___ INFORMATION SUPPLIED
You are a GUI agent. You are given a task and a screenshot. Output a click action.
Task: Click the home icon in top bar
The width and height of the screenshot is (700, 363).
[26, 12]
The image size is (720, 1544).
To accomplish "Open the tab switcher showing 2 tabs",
______
___ INFORMATION SUPPLIED
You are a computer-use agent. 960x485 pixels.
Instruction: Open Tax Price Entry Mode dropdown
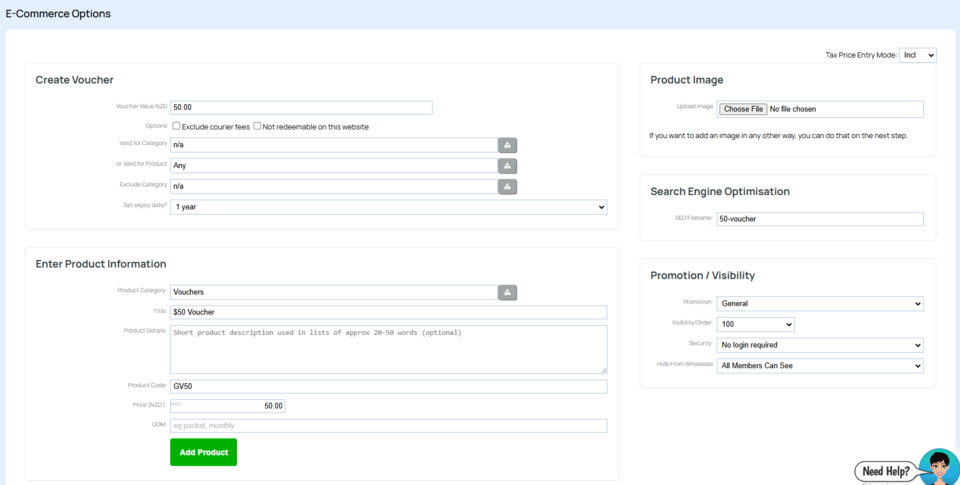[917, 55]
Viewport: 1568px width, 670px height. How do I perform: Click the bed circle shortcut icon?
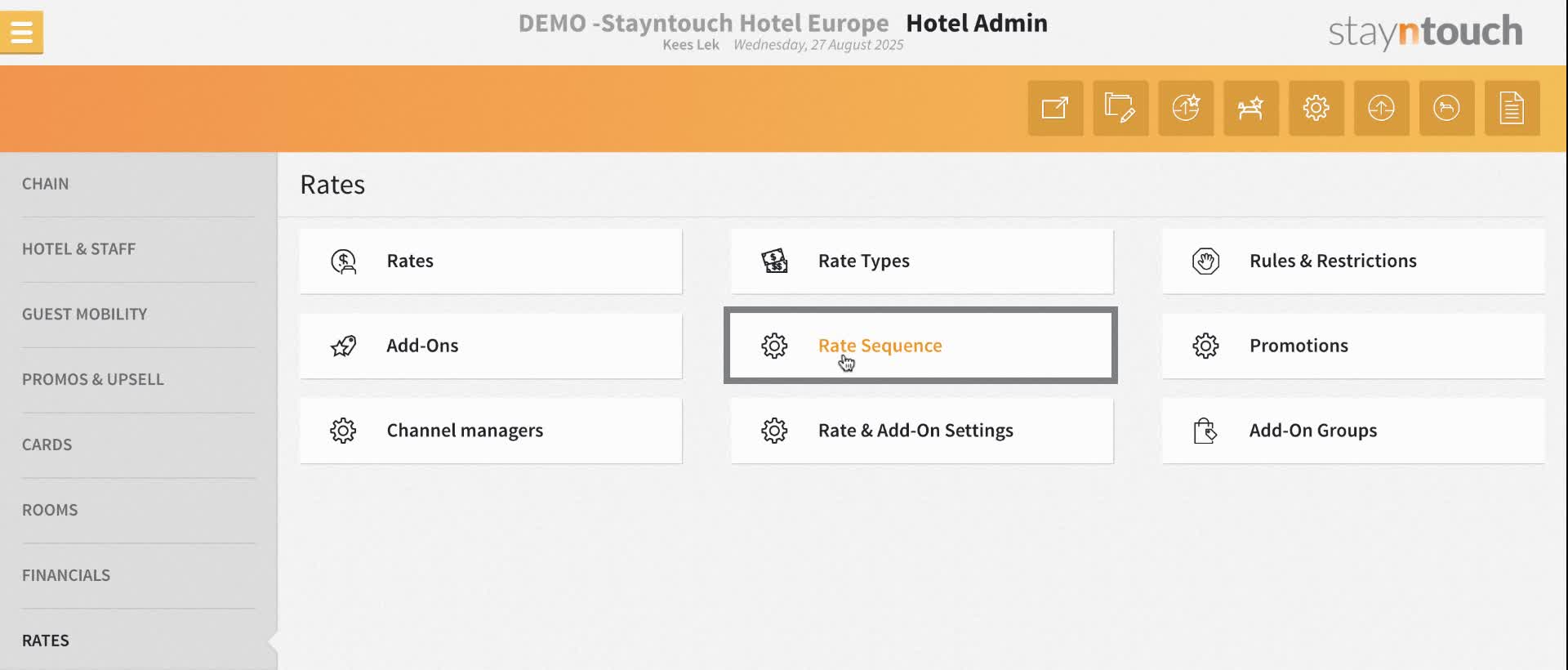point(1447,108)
______
## TO DO
Which of the lines above carry the string "agent"? Pick them out and copy them.

## SOLUTION
You are a GUI agent. You are given a task and a screenshot. Output a click action.
You are a computer-use agent. 960x485 pixels.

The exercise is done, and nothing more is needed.